═════ EXERCISE DATA ═════

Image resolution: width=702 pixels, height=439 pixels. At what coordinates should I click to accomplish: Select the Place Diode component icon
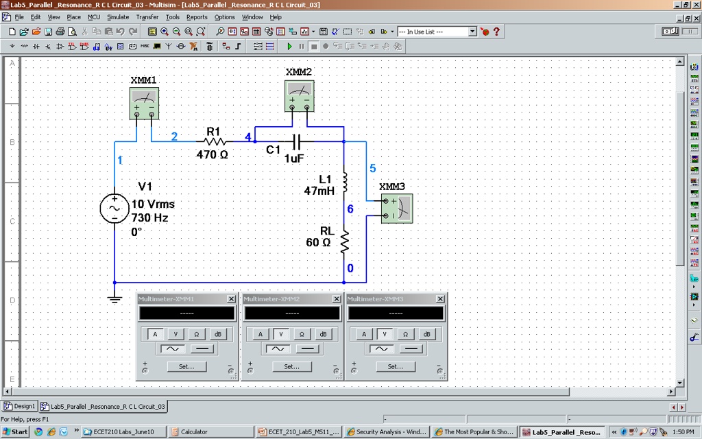(36, 47)
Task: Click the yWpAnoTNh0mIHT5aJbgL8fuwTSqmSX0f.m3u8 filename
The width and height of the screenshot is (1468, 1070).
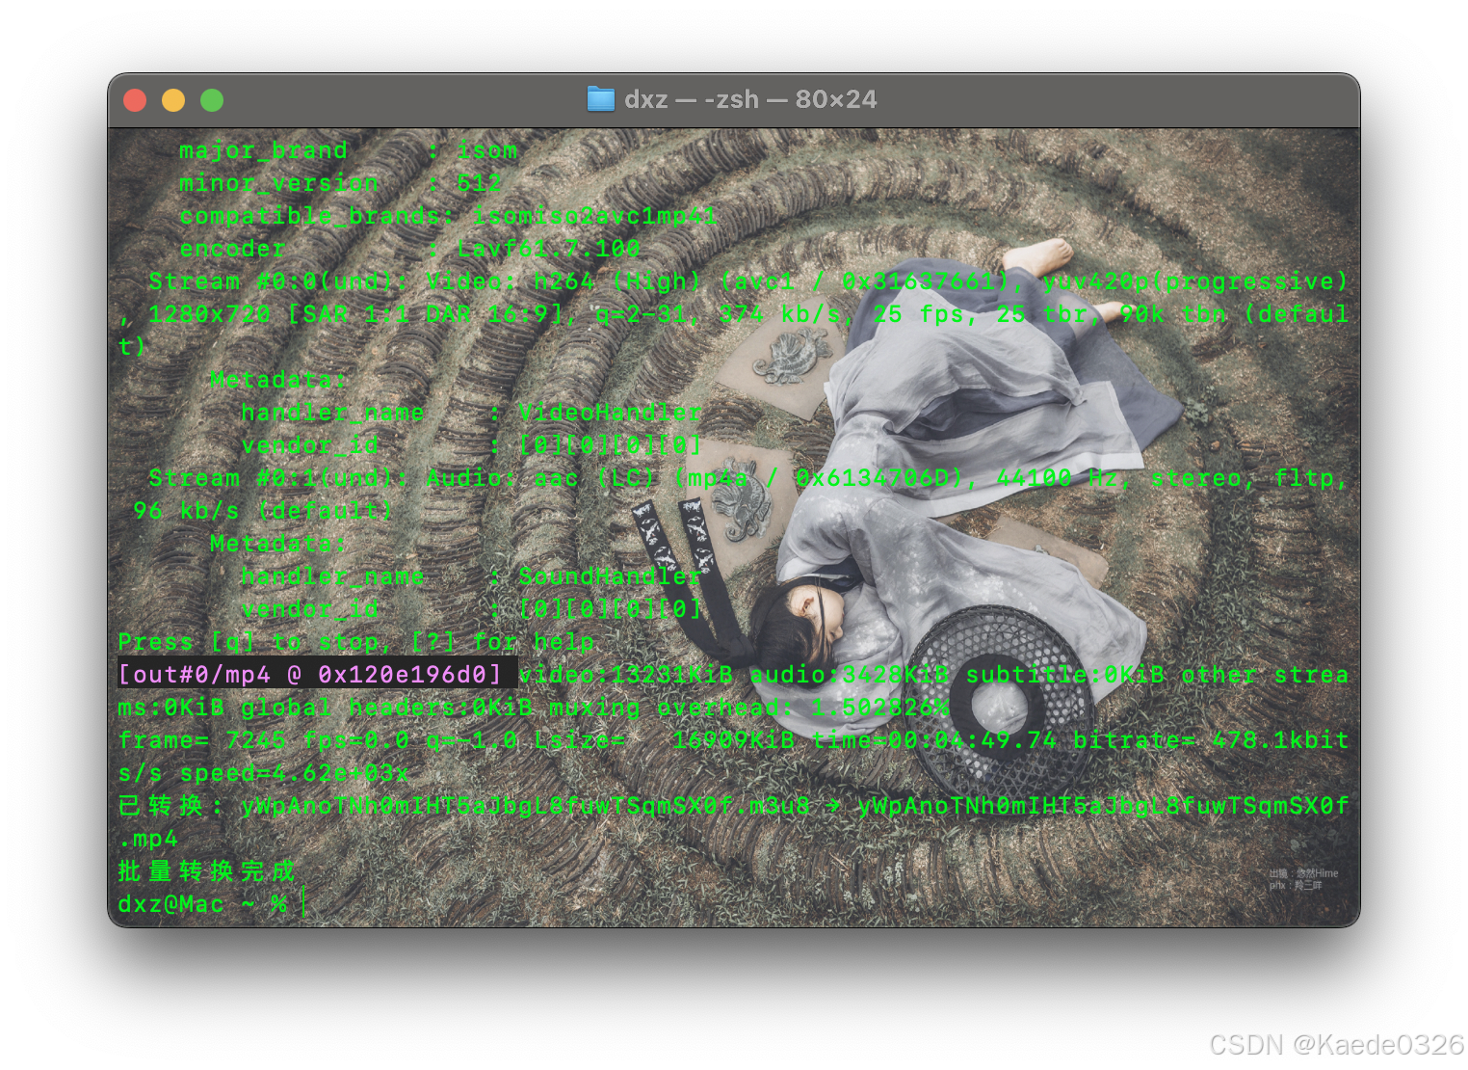Action: click(523, 805)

═════

PROBLEM - From the first line to the last, output the data exactly; skip any pictures.

RESPONSE -
Image resolution: width=702 pixels, height=439 pixels. At what coordinates should I click to accomplish: Select the Place Diode component icon
(36, 47)
Task: Click the yWpAnoTNh0mIHT5aJbgL8fuwTSqmSX0f.m3u8 filename
The width and height of the screenshot is (1468, 1070).
Action: click(523, 805)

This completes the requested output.